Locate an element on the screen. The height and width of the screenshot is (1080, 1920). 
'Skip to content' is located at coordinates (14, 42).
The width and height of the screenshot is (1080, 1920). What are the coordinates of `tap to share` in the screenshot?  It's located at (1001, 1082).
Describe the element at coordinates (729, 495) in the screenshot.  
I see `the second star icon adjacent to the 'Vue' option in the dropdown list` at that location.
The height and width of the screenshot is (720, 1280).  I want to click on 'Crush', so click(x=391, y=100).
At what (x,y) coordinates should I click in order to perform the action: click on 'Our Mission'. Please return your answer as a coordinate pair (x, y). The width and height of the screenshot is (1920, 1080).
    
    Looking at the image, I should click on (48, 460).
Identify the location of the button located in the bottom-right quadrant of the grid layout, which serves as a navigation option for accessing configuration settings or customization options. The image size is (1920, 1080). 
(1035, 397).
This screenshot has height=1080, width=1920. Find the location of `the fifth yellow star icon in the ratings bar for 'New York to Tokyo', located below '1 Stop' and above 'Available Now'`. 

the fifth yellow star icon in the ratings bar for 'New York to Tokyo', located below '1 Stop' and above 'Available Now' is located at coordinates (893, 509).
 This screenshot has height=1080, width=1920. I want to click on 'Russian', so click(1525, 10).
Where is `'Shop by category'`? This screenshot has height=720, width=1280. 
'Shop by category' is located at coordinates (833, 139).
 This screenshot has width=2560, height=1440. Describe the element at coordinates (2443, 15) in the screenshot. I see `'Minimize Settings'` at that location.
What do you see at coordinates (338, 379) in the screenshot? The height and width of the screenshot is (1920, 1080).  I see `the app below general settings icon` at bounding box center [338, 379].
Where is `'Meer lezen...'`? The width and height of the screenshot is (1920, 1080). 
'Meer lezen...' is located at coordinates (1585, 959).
+ + + + +
Request>
Turn every line of the entries above into a numbered list, omitting any blank lines.

Written answer>
1. Locate an element on the screen. The height and width of the screenshot is (1080, 1920). 
2. 'Skip to content' is located at coordinates (14, 42).
3. The width and height of the screenshot is (1080, 1920). What are the coordinates of `tap to share` in the screenshot?  It's located at (1001, 1082).
4. Describe the element at coordinates (729, 495) in the screenshot.  
5. I see `the second star icon adjacent to the 'Vue' option in the dropdown list` at that location.
6. The height and width of the screenshot is (720, 1280).  I want to click on 'Crush', so click(x=391, y=100).
7. At what (x,y) coordinates should I click in order to perform the action: click on 'Our Mission'. Please return your answer as a coordinate pair (x, y). The width and height of the screenshot is (1920, 1080).
8.     Looking at the image, I should click on (48, 460).
9. Identify the location of the button located in the bottom-right quadrant of the grid layout, which serves as a navigation option for accessing configuration settings or customization options. The image size is (1920, 1080). 
10. (1035, 397).
11. This screenshot has height=1080, width=1920. Find the location of `the fifth yellow star icon in the ratings bar for 'New York to Tokyo', located below '1 Stop' and above 'Available Now'`. 
12. the fifth yellow star icon in the ratings bar for 'New York to Tokyo', located below '1 Stop' and above 'Available Now' is located at coordinates (893, 509).
13.  This screenshot has height=1080, width=1920. I want to click on 'Russian', so click(1525, 10).
14. Where is `'Shop by category'`? This screenshot has height=720, width=1280. 
15. 'Shop by category' is located at coordinates (833, 139).
16.  This screenshot has width=2560, height=1440. Describe the element at coordinates (2443, 15) in the screenshot. I see `'Minimize Settings'` at that location.
17. What do you see at coordinates (338, 379) in the screenshot? The height and width of the screenshot is (1920, 1080).  I see `the app below general settings icon` at bounding box center [338, 379].
18. Where is `'Meer lezen...'`? The width and height of the screenshot is (1920, 1080). 
19. 'Meer lezen...' is located at coordinates (1585, 959).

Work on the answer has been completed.